(THE DATA)

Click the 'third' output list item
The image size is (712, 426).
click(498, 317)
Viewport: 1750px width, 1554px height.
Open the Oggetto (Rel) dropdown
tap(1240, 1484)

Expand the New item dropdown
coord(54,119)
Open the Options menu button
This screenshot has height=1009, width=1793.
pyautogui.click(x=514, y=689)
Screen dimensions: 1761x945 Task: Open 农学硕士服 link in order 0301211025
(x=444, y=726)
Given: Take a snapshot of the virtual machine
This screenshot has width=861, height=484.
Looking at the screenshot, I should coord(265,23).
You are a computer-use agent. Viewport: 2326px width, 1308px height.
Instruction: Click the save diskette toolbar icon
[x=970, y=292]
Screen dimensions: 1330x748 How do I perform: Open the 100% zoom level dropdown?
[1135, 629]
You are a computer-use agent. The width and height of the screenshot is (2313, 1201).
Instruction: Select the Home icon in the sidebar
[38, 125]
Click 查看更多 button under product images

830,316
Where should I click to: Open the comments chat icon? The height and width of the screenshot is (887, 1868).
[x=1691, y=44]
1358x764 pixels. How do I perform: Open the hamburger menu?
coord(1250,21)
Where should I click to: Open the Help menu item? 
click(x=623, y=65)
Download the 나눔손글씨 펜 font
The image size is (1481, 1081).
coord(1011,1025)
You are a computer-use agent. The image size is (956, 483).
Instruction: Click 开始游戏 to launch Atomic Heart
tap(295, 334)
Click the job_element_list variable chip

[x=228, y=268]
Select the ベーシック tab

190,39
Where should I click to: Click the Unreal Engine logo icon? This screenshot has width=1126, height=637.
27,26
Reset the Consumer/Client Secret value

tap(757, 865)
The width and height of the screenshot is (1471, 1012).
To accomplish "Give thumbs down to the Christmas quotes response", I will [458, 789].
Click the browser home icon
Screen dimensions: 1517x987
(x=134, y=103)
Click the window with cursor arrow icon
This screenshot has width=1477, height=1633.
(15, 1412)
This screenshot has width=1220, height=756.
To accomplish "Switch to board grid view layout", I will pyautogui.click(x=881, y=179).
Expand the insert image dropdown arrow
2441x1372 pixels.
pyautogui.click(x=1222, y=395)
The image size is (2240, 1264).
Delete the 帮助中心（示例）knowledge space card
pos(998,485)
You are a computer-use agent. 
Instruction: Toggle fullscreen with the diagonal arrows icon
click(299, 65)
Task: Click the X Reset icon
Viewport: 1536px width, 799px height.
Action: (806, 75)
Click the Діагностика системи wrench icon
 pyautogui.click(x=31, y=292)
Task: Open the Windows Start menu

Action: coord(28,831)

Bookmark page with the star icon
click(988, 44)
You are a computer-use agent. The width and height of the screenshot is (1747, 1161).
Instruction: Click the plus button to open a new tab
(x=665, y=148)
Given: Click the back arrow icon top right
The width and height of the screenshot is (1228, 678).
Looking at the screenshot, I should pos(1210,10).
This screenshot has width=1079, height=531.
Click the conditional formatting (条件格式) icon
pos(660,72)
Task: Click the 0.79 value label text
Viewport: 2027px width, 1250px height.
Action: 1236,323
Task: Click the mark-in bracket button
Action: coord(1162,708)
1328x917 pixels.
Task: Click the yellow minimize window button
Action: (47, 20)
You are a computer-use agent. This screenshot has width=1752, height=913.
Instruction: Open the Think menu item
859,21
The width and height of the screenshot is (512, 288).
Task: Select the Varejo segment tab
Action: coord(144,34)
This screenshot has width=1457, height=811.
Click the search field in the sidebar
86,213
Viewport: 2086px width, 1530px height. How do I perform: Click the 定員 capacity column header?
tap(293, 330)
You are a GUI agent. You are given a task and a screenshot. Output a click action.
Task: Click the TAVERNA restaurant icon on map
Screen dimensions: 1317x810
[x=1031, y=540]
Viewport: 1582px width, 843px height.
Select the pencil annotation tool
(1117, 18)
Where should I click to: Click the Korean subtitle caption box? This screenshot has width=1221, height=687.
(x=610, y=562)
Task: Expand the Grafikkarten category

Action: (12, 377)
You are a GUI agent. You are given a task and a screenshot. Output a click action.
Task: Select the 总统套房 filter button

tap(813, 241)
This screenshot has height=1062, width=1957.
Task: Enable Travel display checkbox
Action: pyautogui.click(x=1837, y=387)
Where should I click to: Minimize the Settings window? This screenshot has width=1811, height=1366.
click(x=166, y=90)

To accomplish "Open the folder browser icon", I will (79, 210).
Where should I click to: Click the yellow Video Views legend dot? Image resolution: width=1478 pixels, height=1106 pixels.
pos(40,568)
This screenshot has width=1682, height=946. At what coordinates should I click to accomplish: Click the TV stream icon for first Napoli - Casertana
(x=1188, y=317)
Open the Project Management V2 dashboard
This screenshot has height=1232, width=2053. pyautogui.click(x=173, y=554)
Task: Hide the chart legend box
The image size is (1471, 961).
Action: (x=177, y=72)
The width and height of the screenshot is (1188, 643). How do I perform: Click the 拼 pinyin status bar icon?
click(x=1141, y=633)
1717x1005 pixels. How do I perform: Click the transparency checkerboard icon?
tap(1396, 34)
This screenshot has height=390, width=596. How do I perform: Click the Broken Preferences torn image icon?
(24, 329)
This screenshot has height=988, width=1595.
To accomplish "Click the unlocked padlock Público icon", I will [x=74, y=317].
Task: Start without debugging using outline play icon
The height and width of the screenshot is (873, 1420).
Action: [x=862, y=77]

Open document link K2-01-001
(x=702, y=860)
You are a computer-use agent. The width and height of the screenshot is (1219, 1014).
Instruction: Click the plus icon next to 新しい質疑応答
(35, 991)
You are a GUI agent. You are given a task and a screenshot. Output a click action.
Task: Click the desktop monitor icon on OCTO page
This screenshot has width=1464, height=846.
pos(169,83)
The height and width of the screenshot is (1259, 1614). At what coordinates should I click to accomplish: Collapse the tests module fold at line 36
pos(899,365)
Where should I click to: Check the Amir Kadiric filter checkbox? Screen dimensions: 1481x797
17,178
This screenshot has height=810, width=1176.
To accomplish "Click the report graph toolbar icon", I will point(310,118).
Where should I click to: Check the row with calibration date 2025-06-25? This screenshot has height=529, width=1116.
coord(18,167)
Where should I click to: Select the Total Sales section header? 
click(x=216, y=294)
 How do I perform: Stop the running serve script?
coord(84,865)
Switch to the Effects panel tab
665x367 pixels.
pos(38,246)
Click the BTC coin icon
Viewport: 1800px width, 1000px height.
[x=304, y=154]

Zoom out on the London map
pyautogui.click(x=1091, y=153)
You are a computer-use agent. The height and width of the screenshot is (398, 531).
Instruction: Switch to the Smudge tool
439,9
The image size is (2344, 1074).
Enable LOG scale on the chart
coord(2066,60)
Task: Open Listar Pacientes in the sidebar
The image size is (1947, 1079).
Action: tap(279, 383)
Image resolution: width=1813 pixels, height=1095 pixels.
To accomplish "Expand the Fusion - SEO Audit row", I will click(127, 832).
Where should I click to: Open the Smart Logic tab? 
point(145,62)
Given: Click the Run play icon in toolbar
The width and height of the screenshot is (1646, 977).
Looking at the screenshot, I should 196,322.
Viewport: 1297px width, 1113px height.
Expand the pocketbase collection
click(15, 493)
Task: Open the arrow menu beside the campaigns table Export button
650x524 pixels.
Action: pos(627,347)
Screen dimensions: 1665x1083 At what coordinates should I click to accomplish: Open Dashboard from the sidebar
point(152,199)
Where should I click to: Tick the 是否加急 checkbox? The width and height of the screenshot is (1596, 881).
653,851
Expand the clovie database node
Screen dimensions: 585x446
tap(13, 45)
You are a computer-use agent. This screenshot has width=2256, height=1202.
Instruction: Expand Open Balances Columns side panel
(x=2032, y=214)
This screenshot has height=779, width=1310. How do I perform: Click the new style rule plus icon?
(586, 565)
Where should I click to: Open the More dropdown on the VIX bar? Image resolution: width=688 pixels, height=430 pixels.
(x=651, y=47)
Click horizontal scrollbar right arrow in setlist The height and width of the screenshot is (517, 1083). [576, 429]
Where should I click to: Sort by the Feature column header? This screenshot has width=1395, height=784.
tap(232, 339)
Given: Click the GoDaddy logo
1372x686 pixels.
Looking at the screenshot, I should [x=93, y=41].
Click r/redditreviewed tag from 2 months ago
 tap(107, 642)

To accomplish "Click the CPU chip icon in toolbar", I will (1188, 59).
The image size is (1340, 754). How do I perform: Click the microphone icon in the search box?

(End THE DATA)

**ABOUT THIS TASK**
Go through the entries and filter for lines holding the word "browser"; copy each match.

**ANSWER AREA**
Click the browser home icon
To accomplish "Open the folder browser icon", I will (79, 210).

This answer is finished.